Sunday 15 January 2017

On Mermaids (from a Dutch source)

Image by Julian P Guffogg

From the Scots Magazine, 1st March 1795.

On Mermaids.

The account I am to give of Mermaids is taken from a Dutch book, which is very rare, and not translated, as far as I know, into either French or English; and therefore I will give it in the words of the author, who is one Valentyn, minister of the gospel in Amboyna and Banda. He lived in the beginning of this century, and has written a Natural History of India, which I am told is the best extant. A friend of ine, who has favoured me with a translation of the passages from it that follow, assures me that the author was a man esteemed by the Dutch of Batavia (among whom my friend lived for several years), to be a man of perfect veracity, and, from what he has collected concerning the mermaids he appears to have been a man of learning, and of great curiosity and industry. In his third volume, which treats of Amboyna, and the islands in its neighbourhood, he says, "It seems very certain, that in former times, mermaids have been seen here.

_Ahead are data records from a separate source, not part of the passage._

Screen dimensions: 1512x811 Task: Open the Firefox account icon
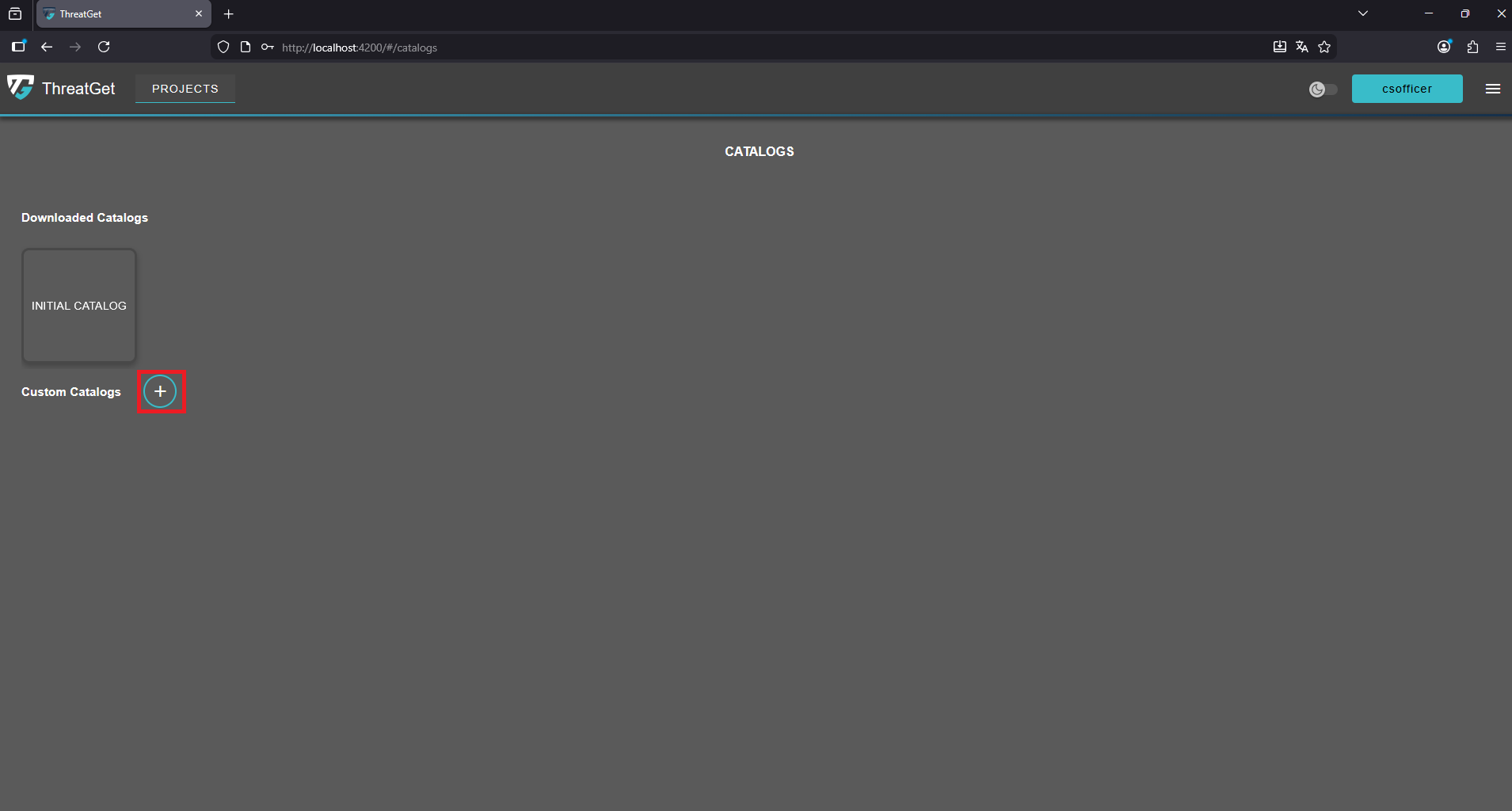(1444, 48)
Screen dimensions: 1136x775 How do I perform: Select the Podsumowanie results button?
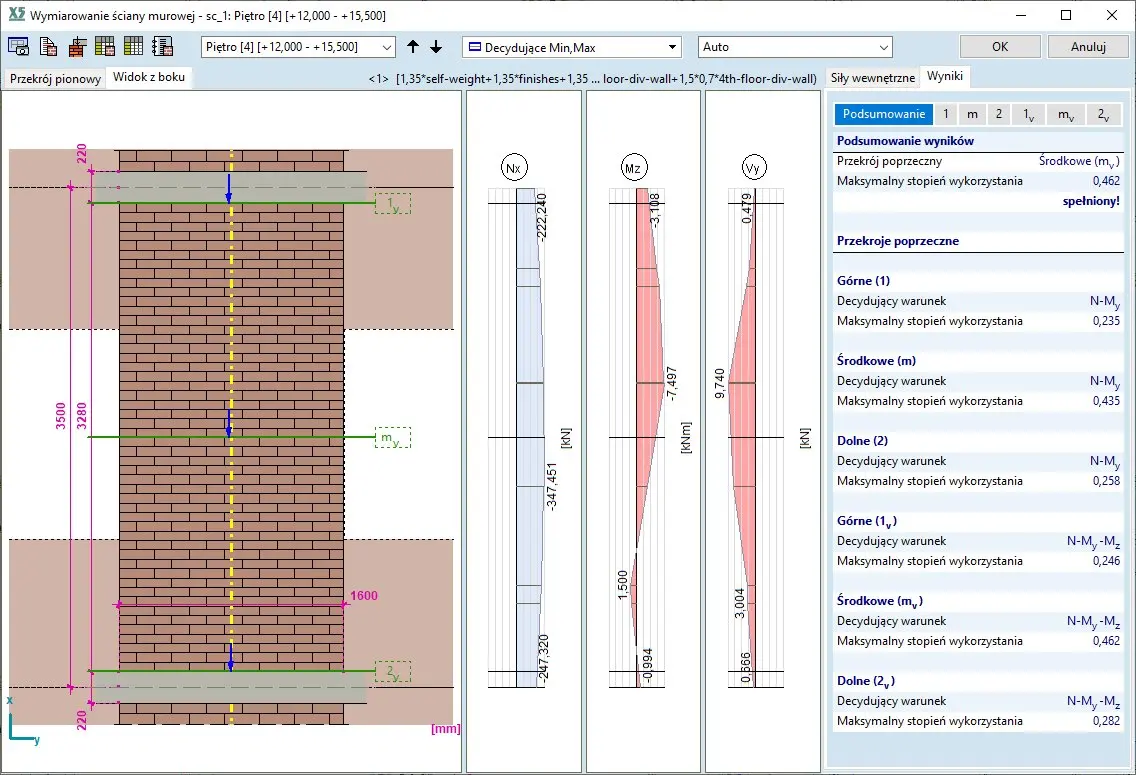point(882,114)
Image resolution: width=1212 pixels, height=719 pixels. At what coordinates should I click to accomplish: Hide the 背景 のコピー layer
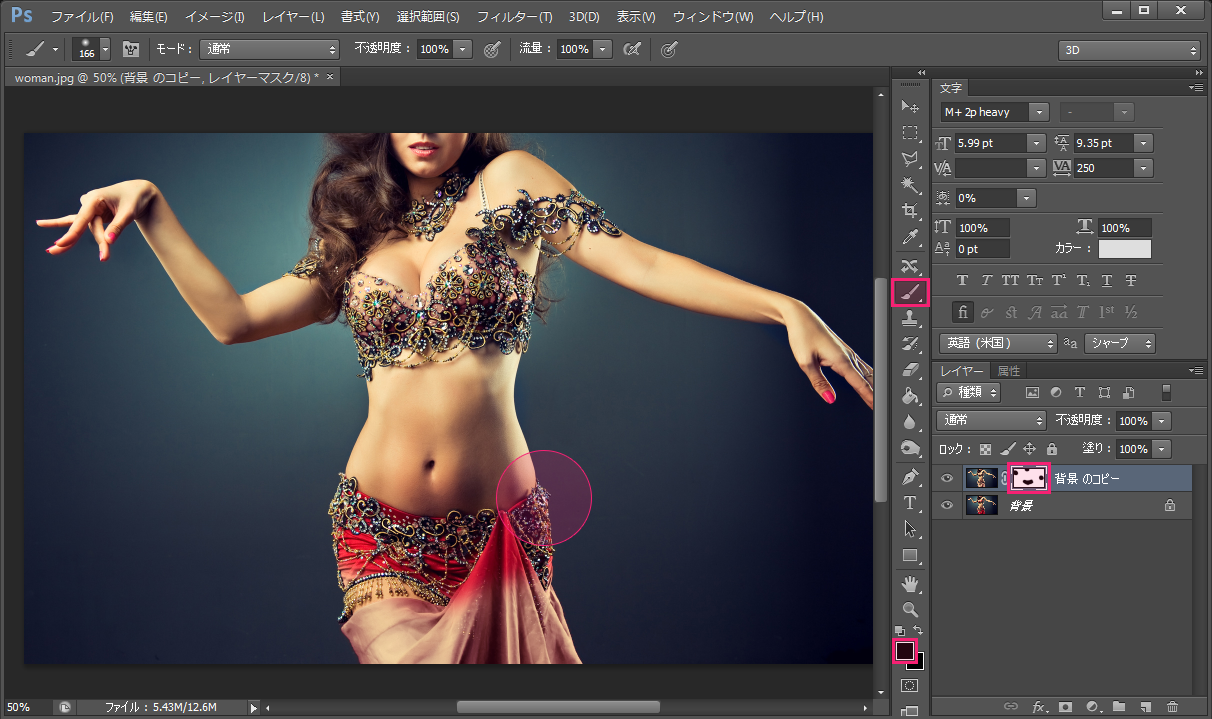947,479
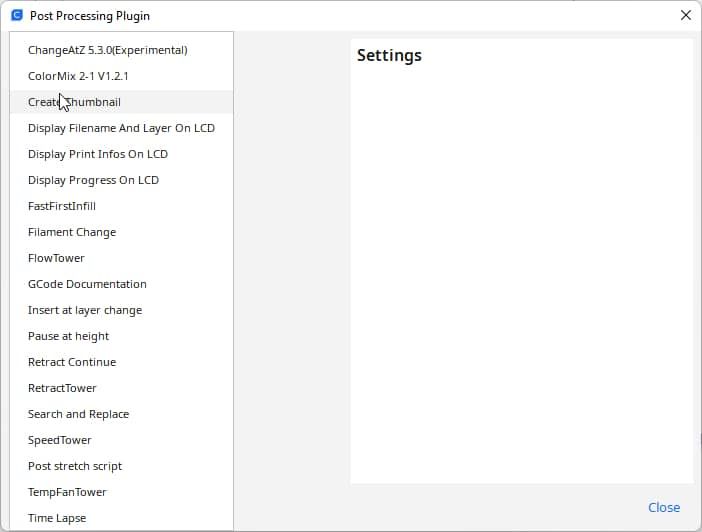Select Post stretch script entry
Viewport: 702px width, 532px height.
(x=75, y=466)
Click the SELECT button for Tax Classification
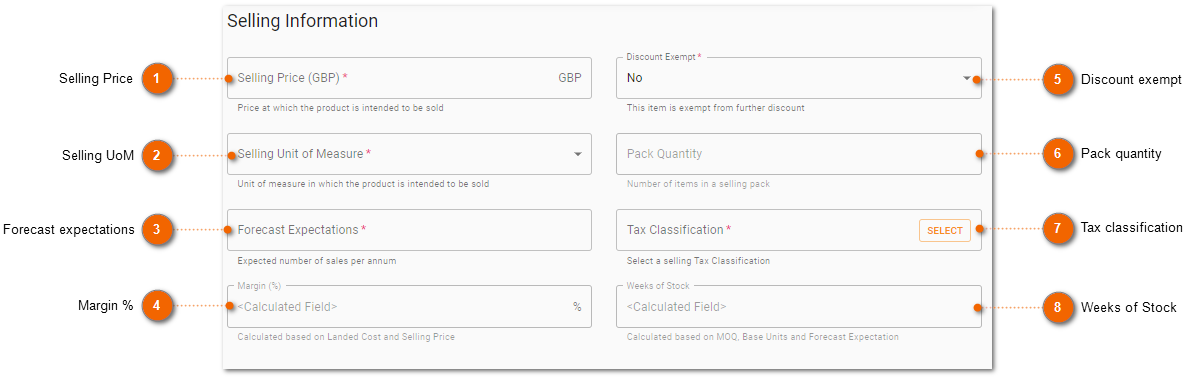 [x=945, y=230]
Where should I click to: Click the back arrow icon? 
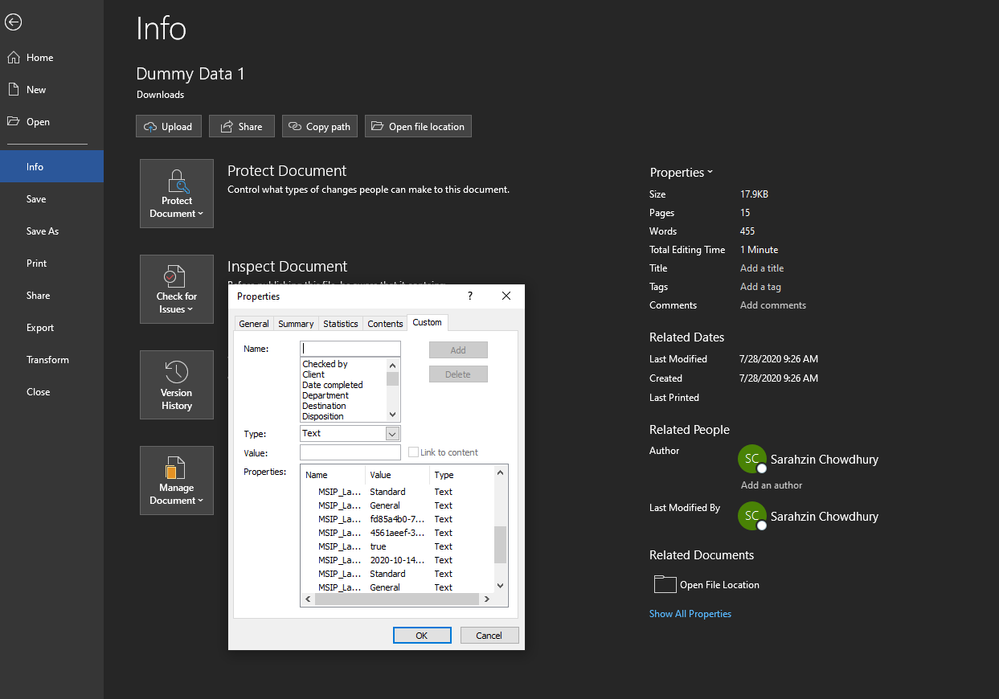tap(13, 22)
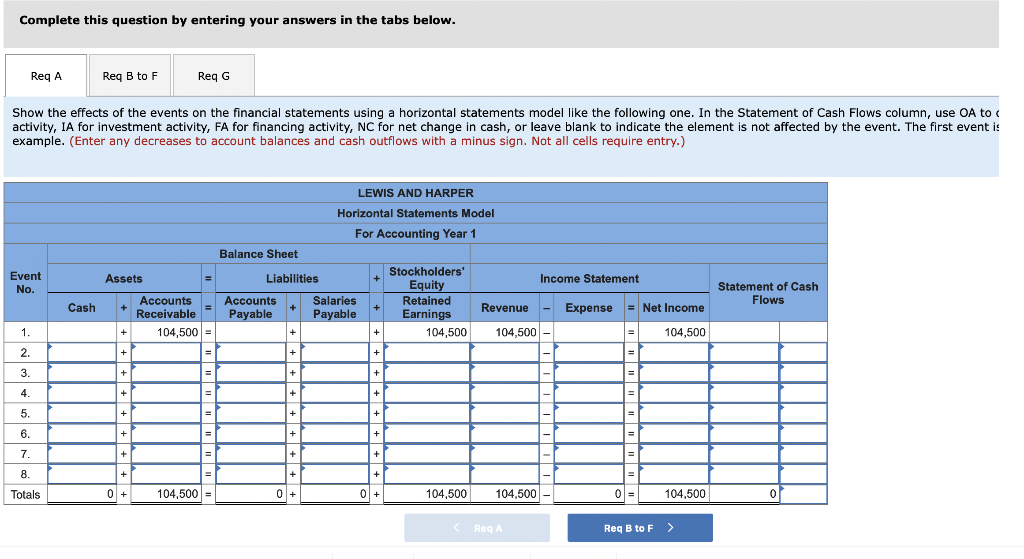
Task: Select the Req A tab
Action: click(x=46, y=76)
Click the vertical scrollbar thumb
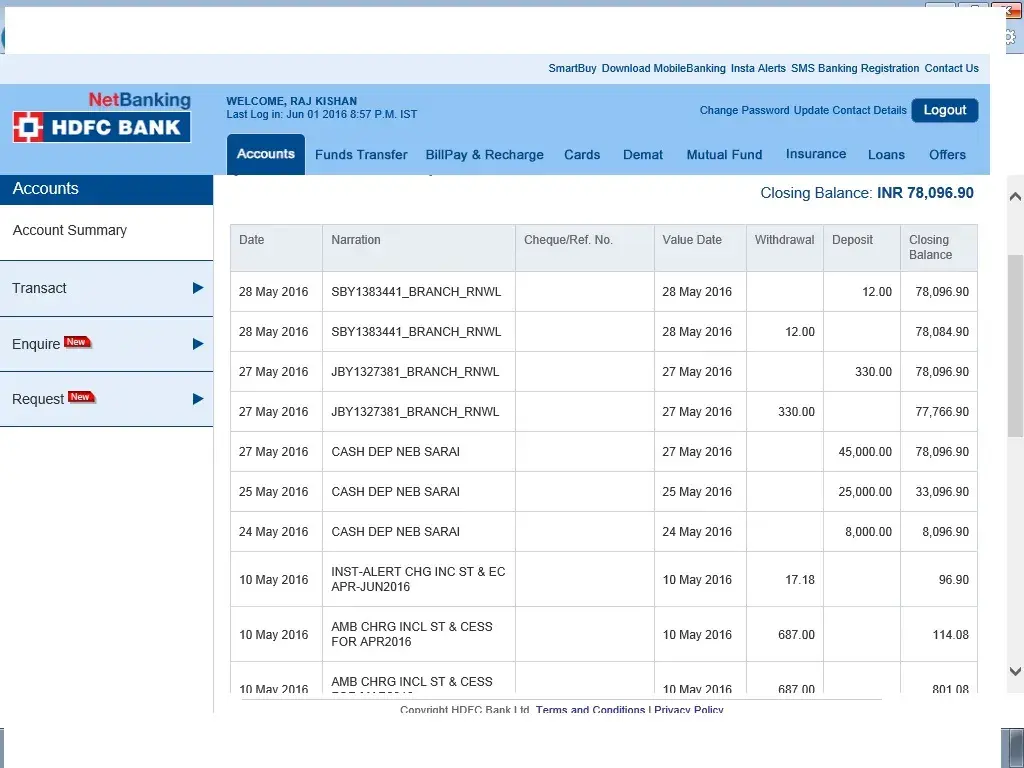Viewport: 1024px width, 768px height. tap(1015, 345)
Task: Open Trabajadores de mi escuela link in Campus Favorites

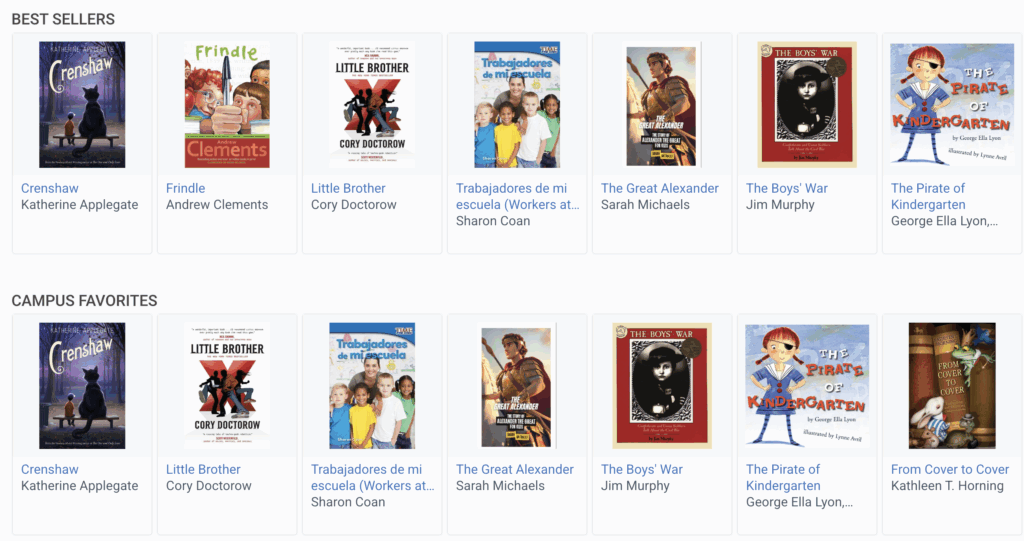Action: tap(372, 478)
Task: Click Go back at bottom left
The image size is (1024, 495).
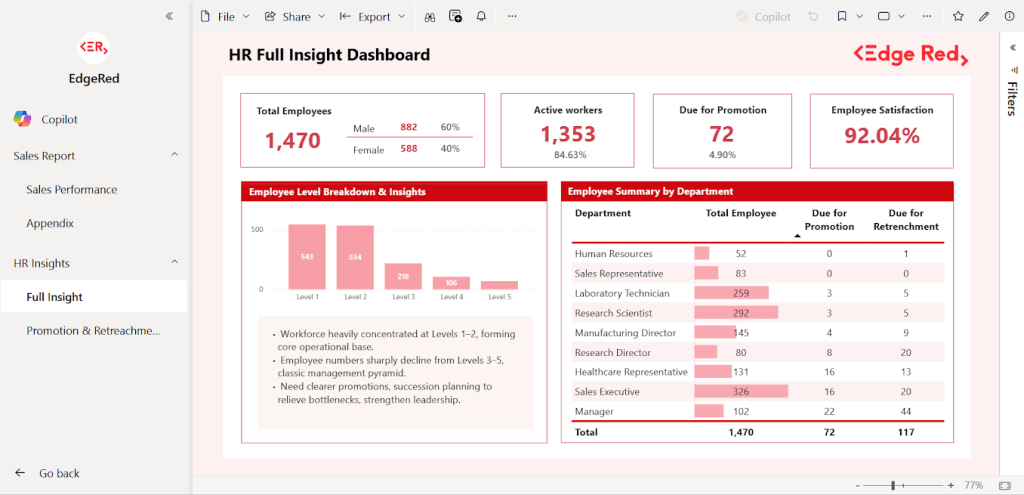Action: pos(58,473)
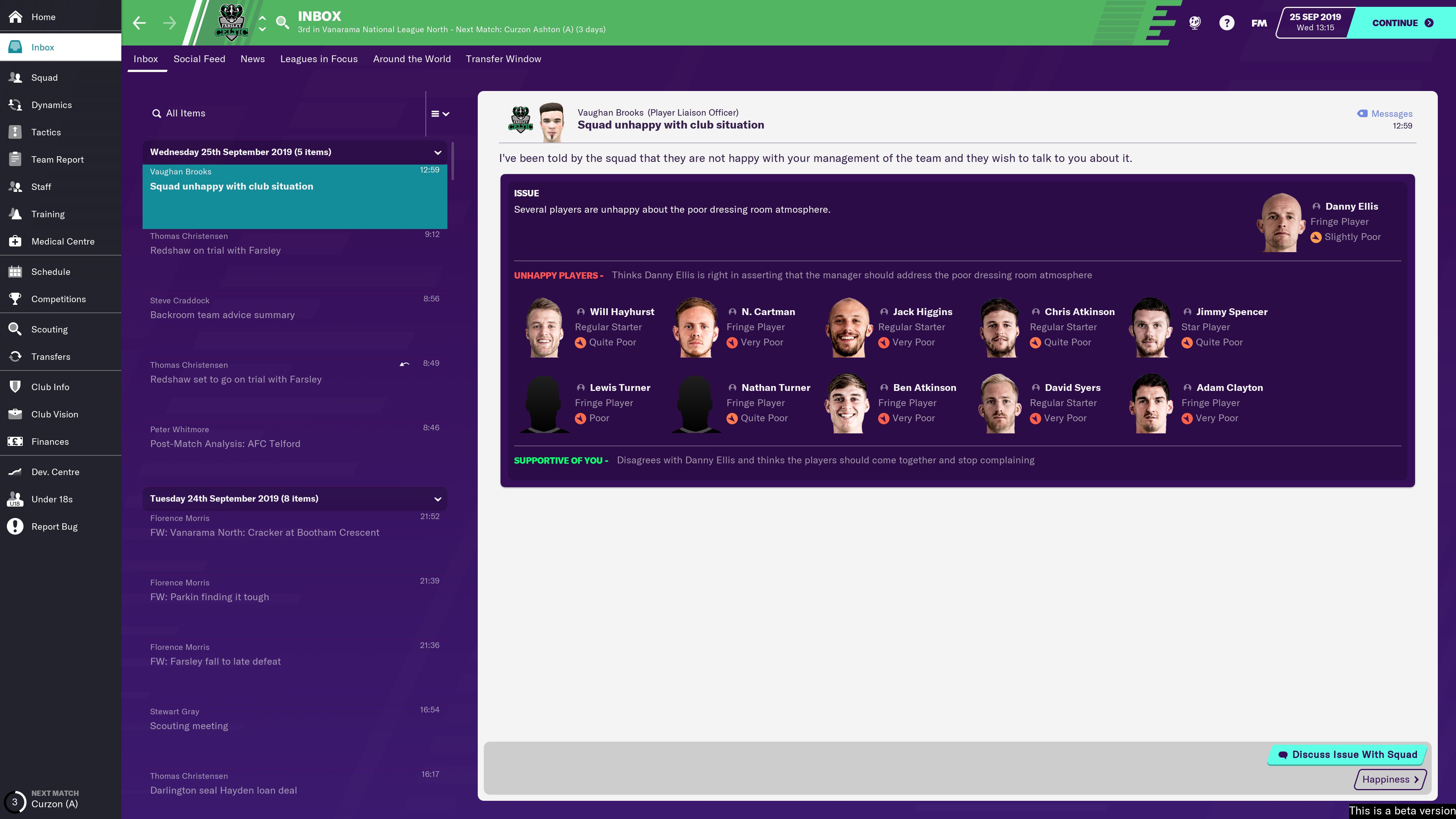Click the Happiness button
The width and height of the screenshot is (1456, 819).
(1390, 780)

"In the Company's Daily Register for the year 1653, there is inserted, that Lieutenant Smallen saw, at the time he was sent with some men, on an expedition in the bay of Houndelo, as did all the people that were with him, in clear day time, two mermaids, the one greater, the other smaller, which they took to be man and wife, swimming together; that the hair of their head hung over their neck, and that it appeared between a green and greyish colour: and that they could see they had breasts. They were all above the waist shaped as a human creature; and from thence downwards, they seemed to go tapering off to a point. About six weeks afterwards, near the same place, the like appearance was seen by the said Smallen, and upwards of fifty people that were with him.

"Alkert Herport, in his account of India, fol. 147. says: On the 29th of April, at Taynan, near the New Work, in the afternoon, a man appeared three times above water; and, on immediate examination, nobody was missing. In the afternoon, he appeared in like manner three times near to the bulwark, called Hollandia; his hair was long and a mixture of green and grey colour.

"In 1712, it is said a mermaid or sea woman, was taken alive (near the island of Booro), which was fifty-nine inches or five feet long. She lived four days and seven hours, and then died, as she would not eat any thing. She was ever heard to articulate any noise. It is said, that one Samuel Falvers, in Amboyna, preserved the body for some time, and made an exact description of it, by which it appears that her head was like a woman's, properly proportioned, with eyes, nose, and mouth: only the eyes, which were light blue, seemed to differ a little from those of the human species. The hair, that just reached over the neck, a ppeared of a sea-green and grey-ish colour. She had breasts, long arms, hands, and all the upper-parts of the body, almost as white as a woman's, but leaning somewhat to the sea green. Her body, below the navel, appeared like the hinder part of a fish.

"It is well known that many writers have handed down to us an account of what happened in the year 1403 or 1404, in the time of a great storm in Europe. Many dikes in Holland were broken down, betwixt Hampen and Edam, in the Zuyder Zee. A wild, or sea woman, was driven from thence through the breach in the dyke, into the Parmer Sea, and there taken by the boors of Edam, to which place they brought her, cleared her of sea-ware, and put cloaths on her. The people of Haarlem heard of it, and requested to have her, which was granted. She had in the mean time learned to eat victuals, and they afterwards taught her to spin. Sehe lived many years, and, as the priests said, had been observed to pay reverence to the holy cross. She was allowed at her death a christian burial. Many writers declare, that they had spoke to people who had seen the sea-woman.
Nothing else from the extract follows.